TJMS manteve decisão que transfere a responsabilidade permanente ao sistema prisional; governo terá 180 dias para se adequar
Delegacias da Polícia Civil de Mato Grosso do Sul deverão deixar de funcionar como locais de permanência de presos e adolescentes infratores. A determinação foi mantida, por unanimidade, pela 5ª Câmara Cível do Tribunal de Justiça de Mato Grosso do Sul (TJMS).
O Governo do Estado recorreu da decisão de primeira instância, mas o pedido foi rejeitado. Ainda há possibilidade de recurso aos tribunais superiores.
Custódia deve ser feita pelo sistema prisional
A ação foi apresentada pelo Sindicato dos Policiais Civis de Mato Grosso do Sul (Sinpol/MS) e recebeu decisão favorável na 1ª Vara de Direitos Difusos, Coletivos e Individuais Homogêneos de Campo Grande.
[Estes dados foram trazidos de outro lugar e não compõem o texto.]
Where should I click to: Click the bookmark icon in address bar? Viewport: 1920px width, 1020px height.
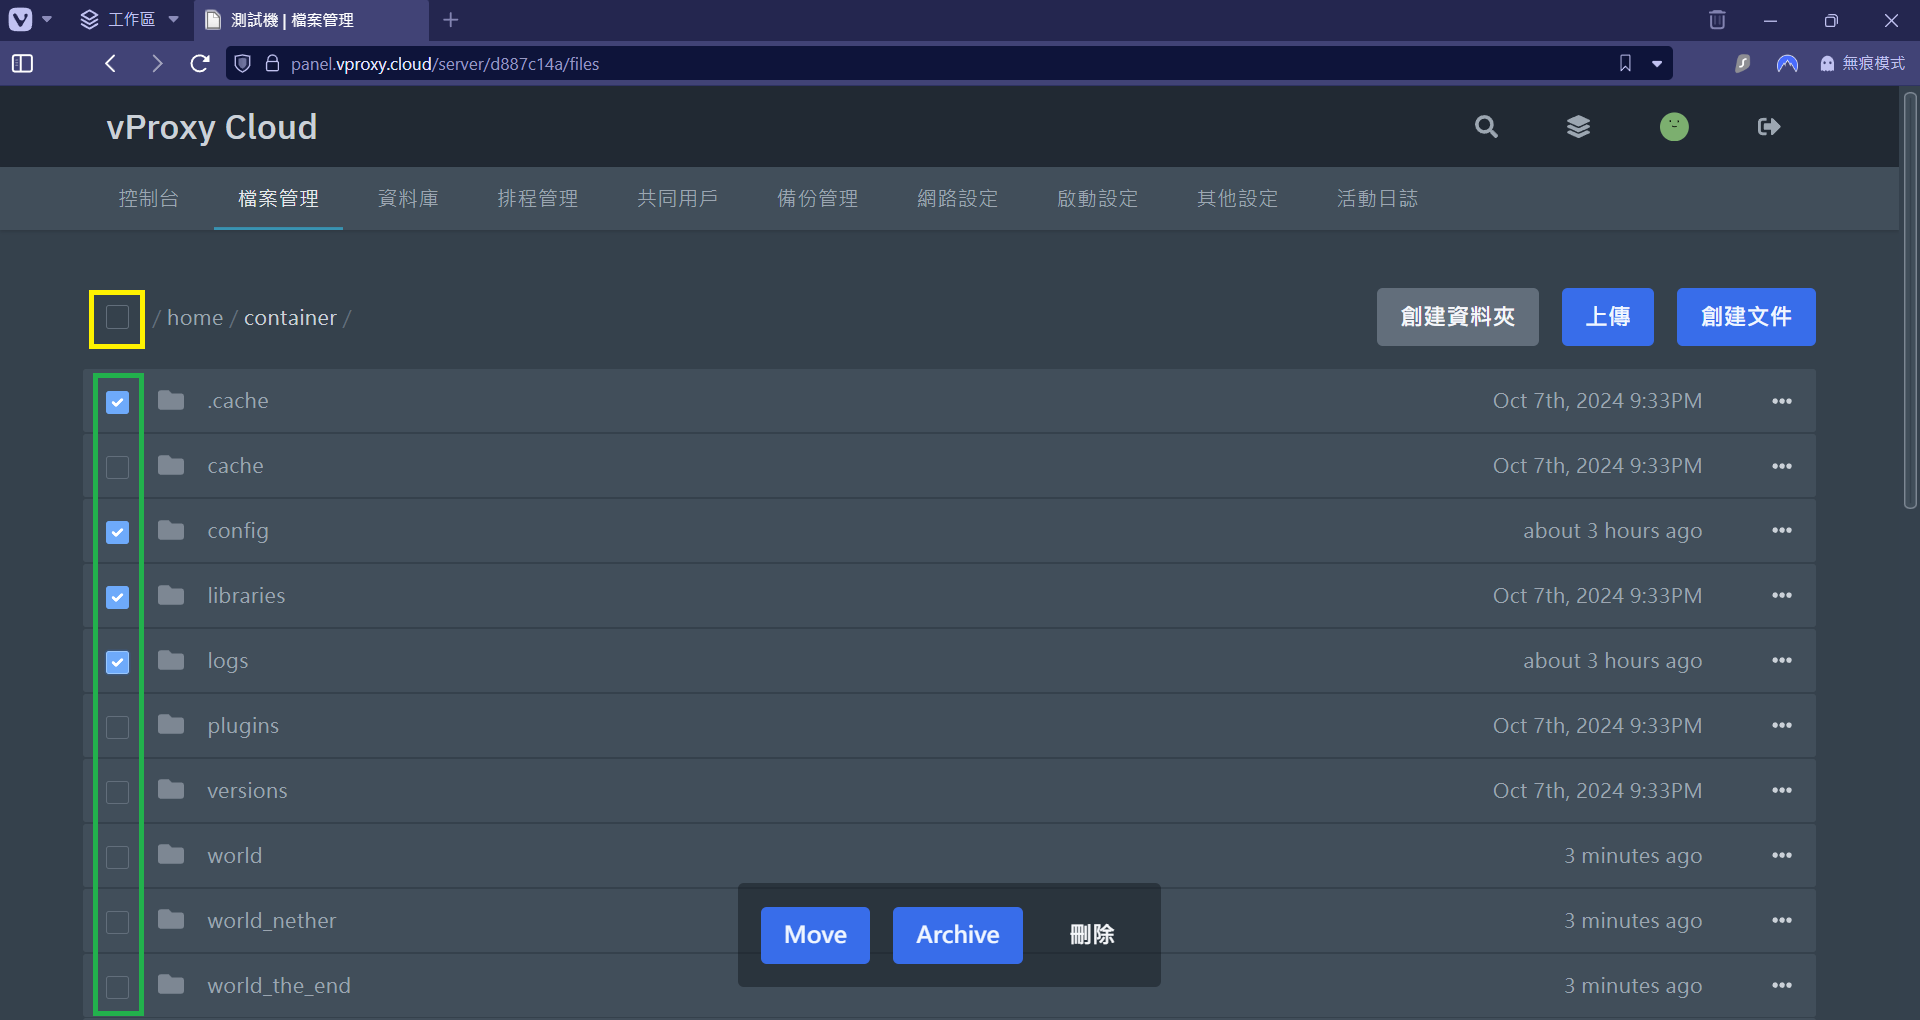(x=1625, y=64)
Ao analisar o recurso, o TJMS considerou que a Lei Federal nº 14.735/2023 estabelece, como regra, que presos e adolescentes infratores não devem permanecer sob custódia em unidades da Polícia Civil.
O entendimento do tribunal é que cabe à Polícia Civil investigar crimes e exercer a função de polícia judiciária. A custódia permanente, por outro lado, deve ficar sob responsabilidade do sistema prisional e da Polícia Penal.
Permanência será admitida em casos excepcionais
A decisão não impede totalmente que uma pessoa presa permaneça em uma delegacia. A medida será permitida apenas em situações excepcionais e pelo período estritamente necessário à investigação.
Depois desse prazo, o preso deverá ser encaminhado ao sistema penitenciário ou à unidade adequada para a custódia.
Na prática, as delegacias não poderão mais ser utilizadas como espaços de encarceramento prolongado.
Governo terá seis meses para cumprir decisão
O Governo de Mato Grosso do Sul terá 180 dias para reorganizar a estrutura da segurança pública e adotar as providências necessárias para retirar a custódia permanente das delegacias.
O prazo deverá ser usado para definir fluxos de transferência, ajustar a atuação dos órgãos responsáveis e assegurar vagas em unidades apropriadas.
O Sinpol/MS informou que acompanhará o cumprimento da medida por meio de seu departamento jurídico.
Para o sindicato, a decisão reduz uma atribuição que sobrecarregava os policiais civis e permite que a categoria concentre o trabalho nas atividades de investigação.